Si la reconnaissance du handicap psychique est inscrite dans la loi depuis 2005 (2), l’accès aux dispositifs de compensation reste un parcours du combattant qui demande plusieurs années et reste très limité. Ainsi, le baromètre Unafam 2021 (3) montre que seulement 7 % des répondants perçoivent la prestation de compensation du handicap (PCH) aide humaine, 19 % accèdent à l’emploi et seulement 8 % ont accès à un logement accompagné. L’Unafam demande également qu’il soit mis fin à une injustice. Pouvoir choisir son lieu de vie, être soutenu si besoin dans sa vie quotidienne pour accéder à l’autonomie est un droit et participe au maintien d’une bonne santé mentale Ne pas répondre aux besoins de ces personnes est une discrimination.

L’espoir de la recherche

Les maladies mentales coûtent cher (109 milliards d’euros par an en coûts directs et indirects) (4). Rendre plus efficientes les prises en charge est donc une nécessité. Pour l’Unafam, il est grand temps de faire de la recherche en santé mentale une des priorités des politiques publiques et de doter la France d’un programme ambitieux dans ce domaine, abordant à la fois une approche neuroscientifique et génétique de la santé mentale, et des approches psychosociales orientées vers le rétablissement. Ceci constituerait un signe d’espoir fort pour les personnes vivant avec des troubles psychiques et leurs familles. Non, leurs maladies, leurs handicaps ne sont pas « oubliés sous le tapis », des chercheurs s’y intéressent, des politiques financent des recherches.

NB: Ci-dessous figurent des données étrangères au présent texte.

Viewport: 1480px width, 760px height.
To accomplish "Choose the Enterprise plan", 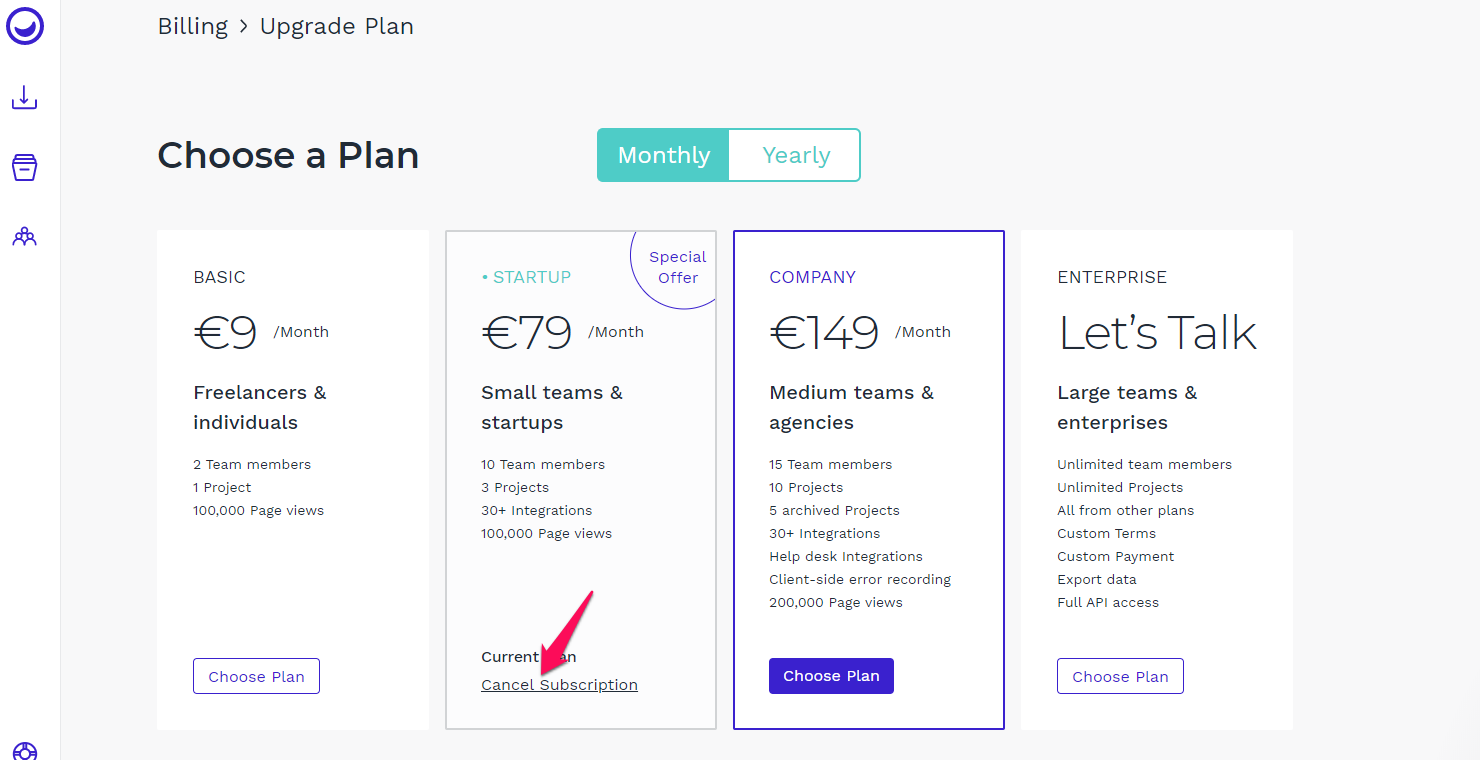I will (x=1120, y=676).

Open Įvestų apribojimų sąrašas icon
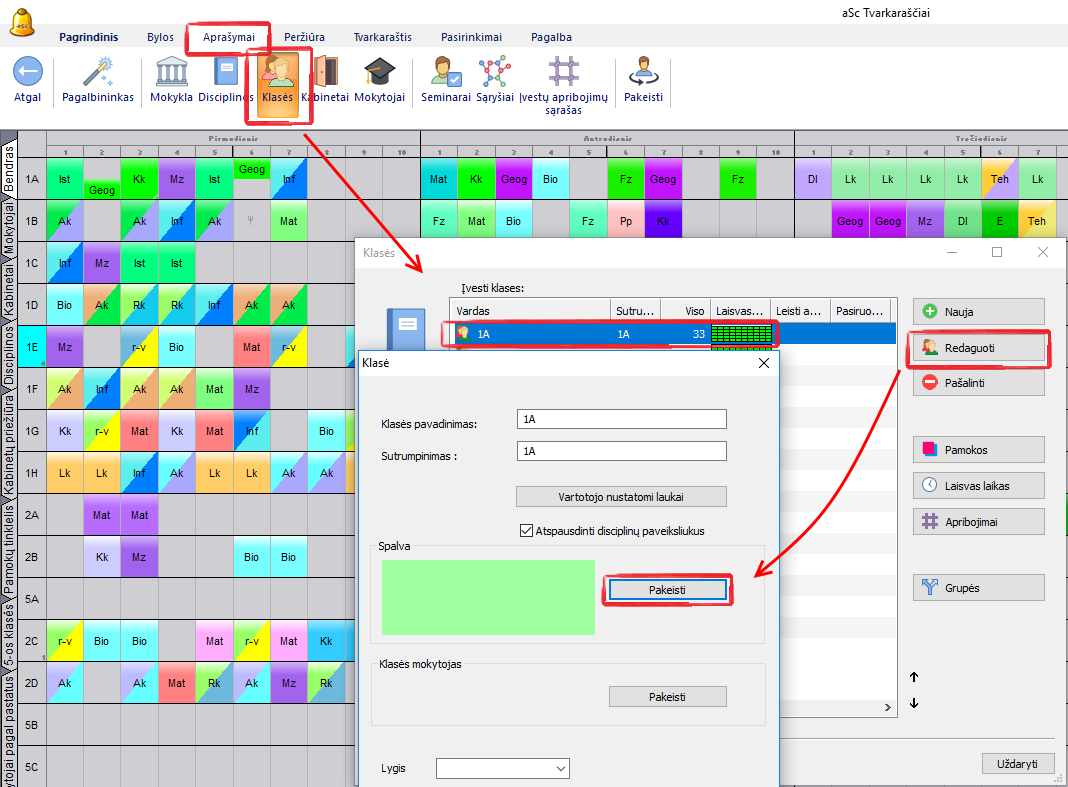point(564,73)
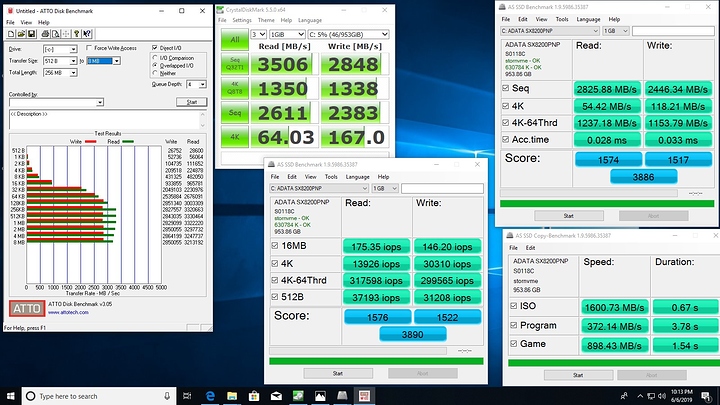
Task: Uncheck the Direct I/O checkbox
Action: 156,48
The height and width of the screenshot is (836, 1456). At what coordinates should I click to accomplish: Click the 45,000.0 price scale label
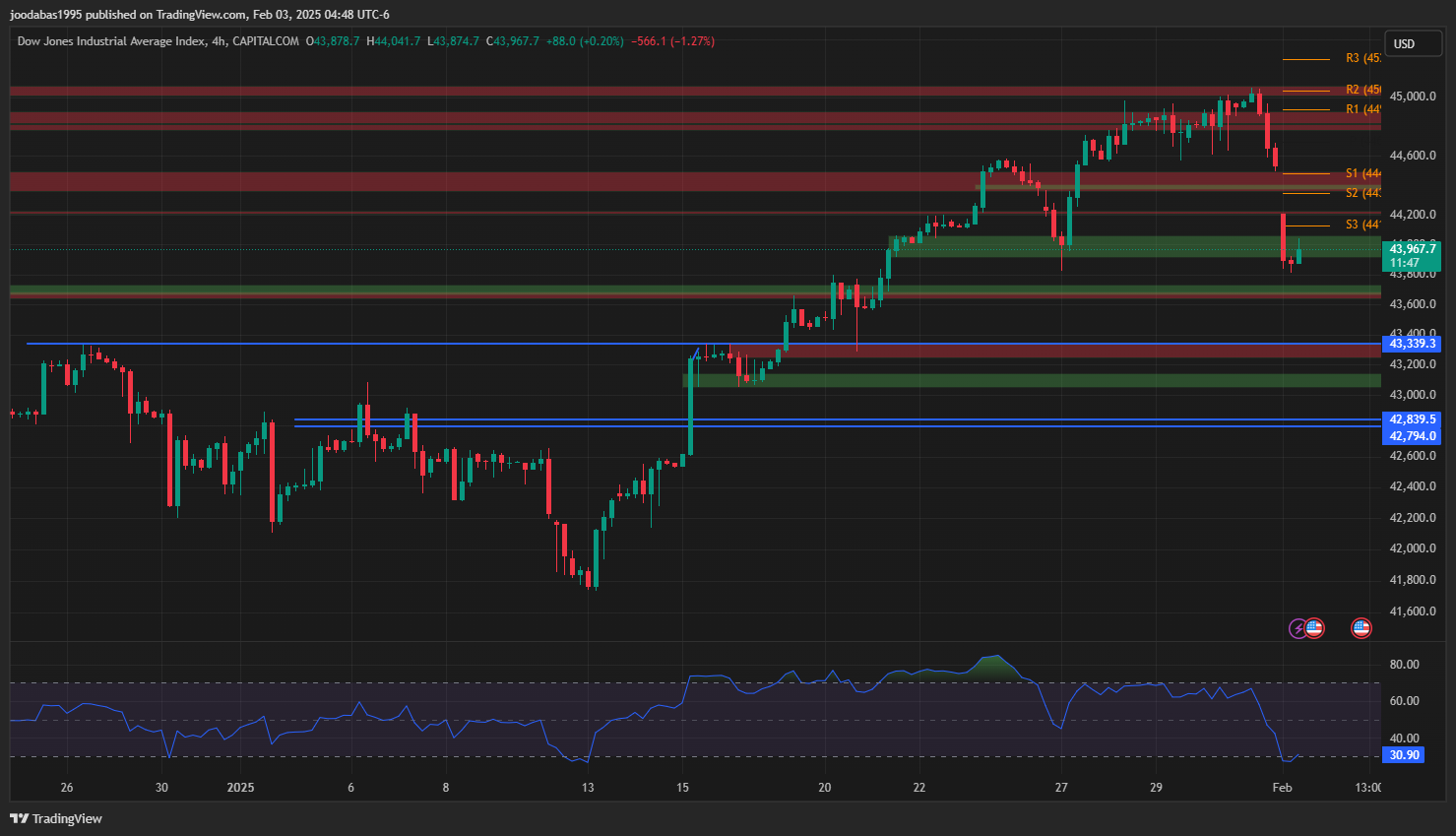click(x=1412, y=96)
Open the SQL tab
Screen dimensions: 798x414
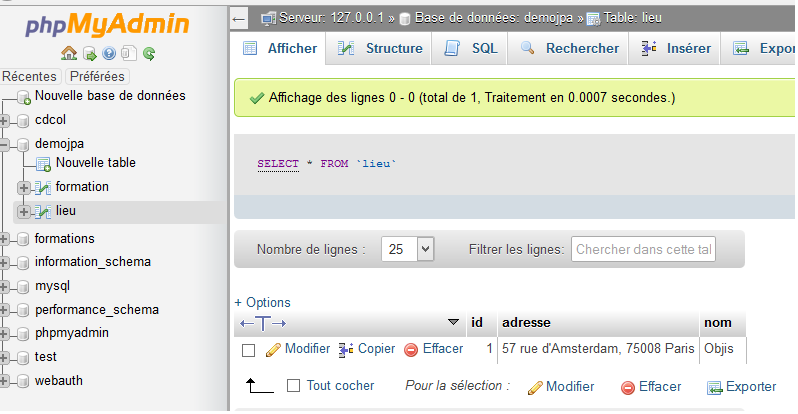click(472, 48)
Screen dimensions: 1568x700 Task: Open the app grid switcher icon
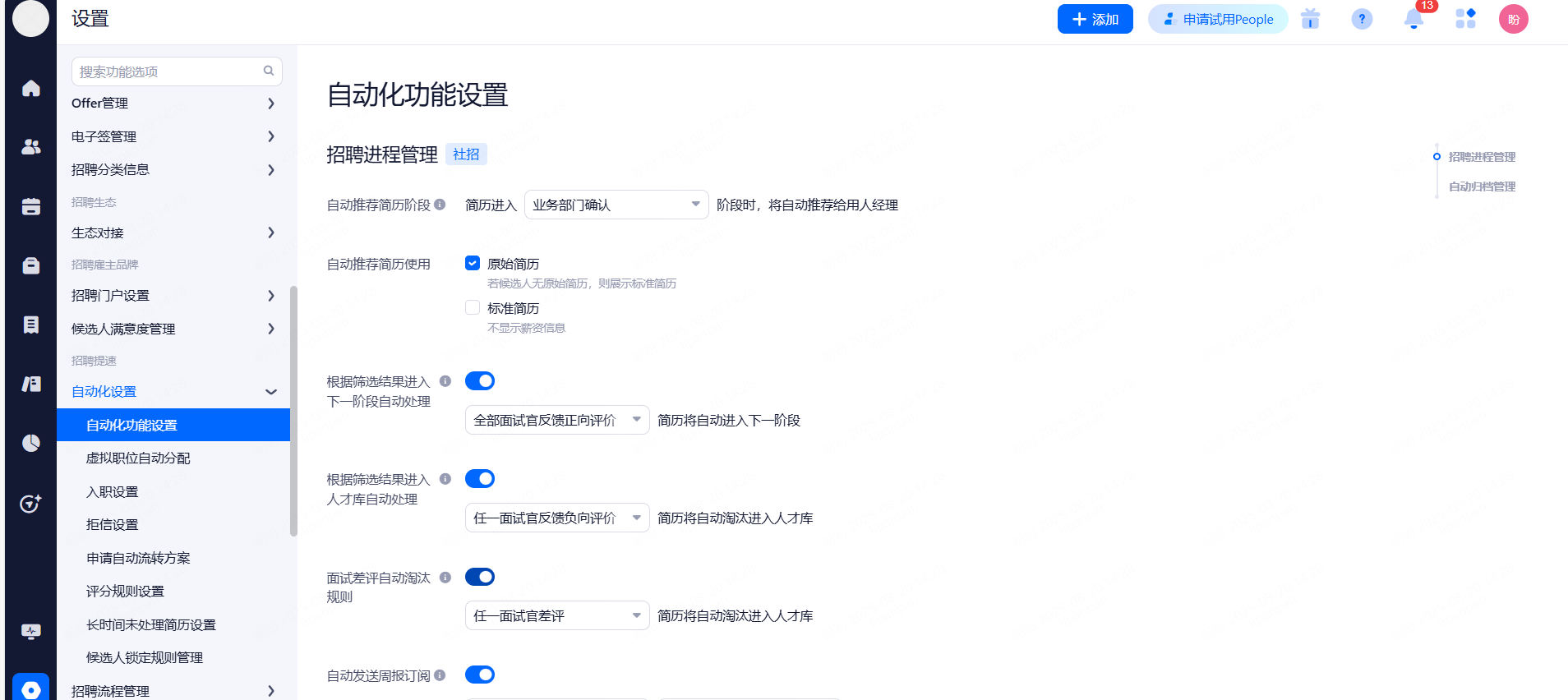1465,19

Dans une responsabilité partagée, engageons-nous ensemble pour que soient mis en œuvre, dans tous les territoires, des pratiques validées par l’état de l’art, intégrant un accompagnement social afin que les personnes vivant avec des troubles psychiques puissent accéder et se maintenir dans une bonne santé mentale.

1– Assises de la santé mentale et de la psychiatrie, 27 et 28 septembre 2021.
2– Loi n° 2005-102 du 11 février 2005 pour l’égalité des droits et des chances, la participation et la citoyenneté des personnes handicapées.
3– Baromètre Unafam 2021, voir le dossier de presse sur unfam. org
4– The cost of mental disorders in France, K. Chevreul, A. Prigent, A. Bourmaud, M. Leboyer, et al., Eur Neuropsychopharmacol 2013 Aug ; 23(8):879-86.